What is the number of lines in the data that contain "Image"? Respond with nothing else.
___ GIVEN INFORMATION ___
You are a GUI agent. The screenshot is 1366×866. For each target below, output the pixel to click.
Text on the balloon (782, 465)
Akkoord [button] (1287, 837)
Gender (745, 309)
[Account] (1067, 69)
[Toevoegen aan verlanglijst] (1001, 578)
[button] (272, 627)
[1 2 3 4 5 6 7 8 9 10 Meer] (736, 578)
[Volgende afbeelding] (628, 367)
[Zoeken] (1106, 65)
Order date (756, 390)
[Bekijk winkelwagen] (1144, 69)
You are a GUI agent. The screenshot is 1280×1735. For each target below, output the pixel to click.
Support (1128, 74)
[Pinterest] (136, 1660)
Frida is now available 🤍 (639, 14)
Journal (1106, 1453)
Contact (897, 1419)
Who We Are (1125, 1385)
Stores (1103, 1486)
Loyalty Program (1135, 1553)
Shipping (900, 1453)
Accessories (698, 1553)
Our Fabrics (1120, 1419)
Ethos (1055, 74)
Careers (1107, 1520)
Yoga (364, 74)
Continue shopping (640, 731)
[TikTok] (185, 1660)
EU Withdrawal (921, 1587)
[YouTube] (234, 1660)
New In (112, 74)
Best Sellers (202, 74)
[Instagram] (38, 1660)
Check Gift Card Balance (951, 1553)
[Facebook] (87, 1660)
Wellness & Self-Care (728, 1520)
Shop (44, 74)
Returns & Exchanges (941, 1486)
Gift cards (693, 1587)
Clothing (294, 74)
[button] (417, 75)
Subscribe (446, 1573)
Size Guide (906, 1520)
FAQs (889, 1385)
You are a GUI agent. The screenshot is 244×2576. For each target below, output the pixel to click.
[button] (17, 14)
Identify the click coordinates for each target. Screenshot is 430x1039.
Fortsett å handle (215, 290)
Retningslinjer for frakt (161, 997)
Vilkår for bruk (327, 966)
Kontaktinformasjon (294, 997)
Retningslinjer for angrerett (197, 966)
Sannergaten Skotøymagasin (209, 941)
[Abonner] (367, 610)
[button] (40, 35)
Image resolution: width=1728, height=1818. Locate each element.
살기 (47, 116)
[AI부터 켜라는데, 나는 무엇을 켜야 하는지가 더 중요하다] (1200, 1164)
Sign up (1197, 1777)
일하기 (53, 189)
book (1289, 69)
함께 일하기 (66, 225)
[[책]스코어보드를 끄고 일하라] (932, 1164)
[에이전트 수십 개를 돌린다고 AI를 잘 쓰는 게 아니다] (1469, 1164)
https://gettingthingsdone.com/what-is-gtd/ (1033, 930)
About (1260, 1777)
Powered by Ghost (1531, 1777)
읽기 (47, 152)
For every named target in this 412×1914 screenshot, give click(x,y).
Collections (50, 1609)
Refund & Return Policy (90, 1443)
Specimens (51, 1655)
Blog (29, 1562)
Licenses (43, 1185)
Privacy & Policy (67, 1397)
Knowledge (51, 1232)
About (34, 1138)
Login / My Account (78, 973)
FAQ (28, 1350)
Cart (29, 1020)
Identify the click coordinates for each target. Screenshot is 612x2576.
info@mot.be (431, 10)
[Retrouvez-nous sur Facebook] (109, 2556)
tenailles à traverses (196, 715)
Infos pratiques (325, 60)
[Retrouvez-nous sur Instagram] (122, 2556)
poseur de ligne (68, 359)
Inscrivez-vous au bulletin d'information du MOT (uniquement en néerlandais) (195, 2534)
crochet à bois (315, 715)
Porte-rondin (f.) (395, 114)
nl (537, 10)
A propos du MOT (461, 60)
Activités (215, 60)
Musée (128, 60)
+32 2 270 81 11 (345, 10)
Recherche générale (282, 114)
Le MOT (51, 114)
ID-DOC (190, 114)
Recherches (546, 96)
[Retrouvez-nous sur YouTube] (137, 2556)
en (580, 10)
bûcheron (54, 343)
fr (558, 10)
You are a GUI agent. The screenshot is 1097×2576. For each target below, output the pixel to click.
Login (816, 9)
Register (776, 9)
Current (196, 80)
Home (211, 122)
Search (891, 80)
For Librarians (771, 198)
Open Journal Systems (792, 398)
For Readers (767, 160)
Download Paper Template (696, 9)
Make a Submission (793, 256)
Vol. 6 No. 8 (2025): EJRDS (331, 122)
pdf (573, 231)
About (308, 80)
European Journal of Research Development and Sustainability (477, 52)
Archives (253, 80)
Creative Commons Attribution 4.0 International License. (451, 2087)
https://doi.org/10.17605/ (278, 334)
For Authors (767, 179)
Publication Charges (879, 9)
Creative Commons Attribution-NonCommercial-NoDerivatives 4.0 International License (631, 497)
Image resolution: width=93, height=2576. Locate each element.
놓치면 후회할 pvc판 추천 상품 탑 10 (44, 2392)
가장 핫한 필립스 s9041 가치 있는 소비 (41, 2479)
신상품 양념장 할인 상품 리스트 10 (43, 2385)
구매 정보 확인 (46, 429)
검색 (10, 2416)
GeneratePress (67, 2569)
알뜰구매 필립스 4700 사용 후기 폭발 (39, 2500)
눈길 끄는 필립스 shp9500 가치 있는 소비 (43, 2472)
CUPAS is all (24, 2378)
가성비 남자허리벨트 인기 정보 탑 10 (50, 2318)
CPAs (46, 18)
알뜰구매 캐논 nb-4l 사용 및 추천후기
___
[OUTPUT BELOW]: 2